> _CONSIGNES À SUIVRE_:
1. Dans le billet sur la parole militante, quels verbes décrivent ce que cette parole devrait toujours être en mesure de faire ?
2. Peux-tu écrire la suite du billet sur la parole militante, en partant de sa dernière phrase ?

Petitesse et étroitesse de la parole militante

Publié le par Rémy

Aujourd’hui il m’est de plus en plus difficile d’écouter un discourt militant sans éprouver la même aversion que lorsque j’écoute un discours politique. Et pourtant, bien souvent les deux sortes de discours s’opposent, la parole militante répondant souvent à une parole politique qu’elle trouve erronée et qui d’ailleurs l’est bien souvent.

J’ai d’ailleurs eu moi aussi dans ma jeunesse des velléités de porter une parole militante, prosélyte et engagée parce qu’il me semblait que c’était une urgence nécessaire. Mais ce sentiment d’urgence nécessaire qui brûle la langue et l’âme et apportes à nos mots une emphase et un phrasé prompte à affronter le monde n’est pas le fruit de posture intellectuelle, c’est le fruit de l’adolescence. Et à ce titre d’ailleurs c’est une parole respectable, aussi respectable qu’elle est nécessaire. Mais c’est une parole qui connait des limites, celles de sa subjectivité et de son partisanisme, limites qui découlent généralement de sa condition de parole urgente qui lui confère une large dimension de parole pulsionnelle.

Mais cette parole militante ne devrait jamais être une fin, elle devrait toujours n’être qu’un point de départ ; sous entendant ainsi que cette parole militante devrait toujours être en mesure d’évoluer, de s’hybrider, se modifier et avancer vers une un discours moins pulsionnel et plus intellectualisé. Et c’est là que la parole militante m’irrite. Elle semble attendre de son interlocuteur qu’il s’embrase pour la cause exprimée, qu’il s’ébranle, qu’il se sente concerné et qu’il l’exprime par un témoigne émotionnel. Mais cette parole militante étant une parole limitante et limitée, une parole pulsionnelle nécessaire mais insuffisante, j’ai tendance à lui préférer une réflexion plus globalisante, nécessitant quand à elle de faire quelques pas de côtés pour prendre du recul et apaiser l’émotivité afin de faire ré émerger la raison. Il m’est donc difficile de m’émouvoir de la parole limitante, qui pourrait très souvent toujours être réduite à une lutte de la société contre l’inculture, l’arriérisme et l’étroitesse d’esprit et pour la tolérance, le bon sens et une part d’esprit critique.

> _LIGNES DE DONNÉES_:

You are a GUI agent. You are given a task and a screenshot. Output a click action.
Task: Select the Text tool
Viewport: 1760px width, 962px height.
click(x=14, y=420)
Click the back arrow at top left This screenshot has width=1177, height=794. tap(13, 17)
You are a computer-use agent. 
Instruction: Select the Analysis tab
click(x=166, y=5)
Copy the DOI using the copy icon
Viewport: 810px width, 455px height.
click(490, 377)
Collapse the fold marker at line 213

> _RÉPONSES ATTENDUES_:
1. évoluer, s'hybrider, se modifier, avancer

2.
Racisme, sexisme, antisémitisme, radicalisme, grossophobie, transophobie, défense écologique, défense de la condition animale, égalité salariale, etc. trouvent des racines communes dans l’incurie intellectuelle de notre société et toutes ces luttes aussi nécessaires que vitales devraient passer par un socle commun construit sur l’éducation, la culture, l’esprit critique et les humanités. Cette pensée aussi simple mais complexe à mettre en place dans notre société devrait supplanter toutes les paroles militantes pour reconstruire à la base les fondations de notre société et c’est pour cela que la petitesse partisane d’une parole militante m’ennuie.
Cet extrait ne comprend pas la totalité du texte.